The Great Deleveraging

- Leveraged longs took a senseless beating over the last week — and it was perhaps overdue. BTC’s open interest on perps/futures fell from just under $30B in late November to just over $15B today. Sentiment has taken a turn for the worse, and it seems like the market is all but lost. But historically, deep deleveraging events (like this one) pave the path for bullish setups.

- From the November peak to today, BTC open interest is down a whopping 50% — and this is over the span of just a few weeks. There’s logic behind why open interest and its composition matter. Too many leveraged longs and a lack of spot buying is a sign that a market is peaking. When there’s nobody left to buy/long, price momentum to the upside is severely limited (the same applies to heavy shorting preceding bottoms). Wiping out some of this open interest gives the market a reset.
- 50% is not a small number, despite the fact that all market data in crypto looks whimsical to a portfolio manager at Goldman. While this doesn’t mean we’ve found a bottom with certainty, the probabilities over the mid-term are currently in favor of patient bulls. However, the most likely outcome is a sideways market for the next month or so, at least until the market finds its footing again.
A Short-Lived Liquidity Crisis Emerges

- Well, what really caused prices to fall so quickly? The answer to that is an utter collapse in market microstructure, as well as news surrounding Evergrande’s imminent default and Chinese policymakers reaction to growing economic risks.
- The bid-ask spread for a $5M order in perp markets ranges from 0.1% to 0.5% (on bad days).
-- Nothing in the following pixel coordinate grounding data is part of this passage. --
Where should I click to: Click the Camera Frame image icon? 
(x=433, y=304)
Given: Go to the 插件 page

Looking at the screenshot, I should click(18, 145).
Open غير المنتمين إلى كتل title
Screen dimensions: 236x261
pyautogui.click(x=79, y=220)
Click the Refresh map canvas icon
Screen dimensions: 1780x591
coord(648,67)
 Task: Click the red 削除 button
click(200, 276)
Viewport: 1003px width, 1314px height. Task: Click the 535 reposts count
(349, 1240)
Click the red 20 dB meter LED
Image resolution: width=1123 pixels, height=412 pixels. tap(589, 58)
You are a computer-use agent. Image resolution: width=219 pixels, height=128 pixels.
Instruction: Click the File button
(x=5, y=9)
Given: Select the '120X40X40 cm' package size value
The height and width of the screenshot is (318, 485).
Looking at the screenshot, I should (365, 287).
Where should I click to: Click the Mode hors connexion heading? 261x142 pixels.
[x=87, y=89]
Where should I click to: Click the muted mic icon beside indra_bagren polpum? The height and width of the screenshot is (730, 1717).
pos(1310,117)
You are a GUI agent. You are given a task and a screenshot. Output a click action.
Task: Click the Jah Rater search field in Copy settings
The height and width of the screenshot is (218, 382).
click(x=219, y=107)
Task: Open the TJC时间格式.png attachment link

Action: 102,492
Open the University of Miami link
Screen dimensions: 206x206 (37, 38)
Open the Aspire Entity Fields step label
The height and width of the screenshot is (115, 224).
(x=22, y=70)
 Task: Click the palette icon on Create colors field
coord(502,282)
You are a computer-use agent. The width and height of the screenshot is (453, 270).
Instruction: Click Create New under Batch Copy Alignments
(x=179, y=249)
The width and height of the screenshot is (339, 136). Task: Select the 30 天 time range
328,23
On this occasion, spreads for a $5M order momentarily rose as high as 2% on Binance, 4.2% on FTX, 4% on BitMEX, and 11% on Deribit.
- For once, this calamity was catalyzed on spot markets, where a few entities market sold a large amount of BTC over a very short time period. In essence, these large sell orders ate through buy walls. And with price cascading, market makers were probably unwilling to provide liquidity until they could figure out what was happening. A few moments later, with BTC bouncing off $42K, normality resumed. Alas, this was a short-lived liquidity crisis that escalated bearish overtones.
Funding Rates Crash From Q4 High

- Most market participants in crypto don’t care if it was liquidity concerns or bad news from China that caused the crash. Funding rates turned negative as levered longs were wiped out, and sentiment has been understandably poor since. The crypto market (and all markets, really) are sensitive to behavioral factors, so a mid-term collapse in sentiment would not be surprising if things don’t pick up soon.
- On the bright side, funding rates going negative is also indicative of flushing out froth. BTC funding cratered to levels last seen in Aug. 2021 — just before it rallied from the $40Ks into a new all-time high.
A Lunar Eclipse

- LUNA looks to be a moon mission as the only top 10 coin in the green over the last two weeks — granted it just broke into the top 10. It’s tough to say what’s causing this increased appetite for LUNA, but our best guess is it’s a reaction to the proposal to burn 90M LUNA and mint 3-4B UST.
- Despite erratic performance across the market, ETH and BNB are holding much better than other large caps (barring LUNA) — something we noticed earlier last week. Whether it’s heavy bidding or just an unwillingness from holders to sell, both of these coins have held up extremely well.
- Note that the chart above catches the top of AVAX but not the other coins as it’s indexed to Nov. 22. AVAX was closing in on new highs around then while the rest had already put in a local top. However, it’s evident that ETH and BNB have held through this entire dip with more resilience than most large coins. If things do turn around from here, both of them should outperform their peers.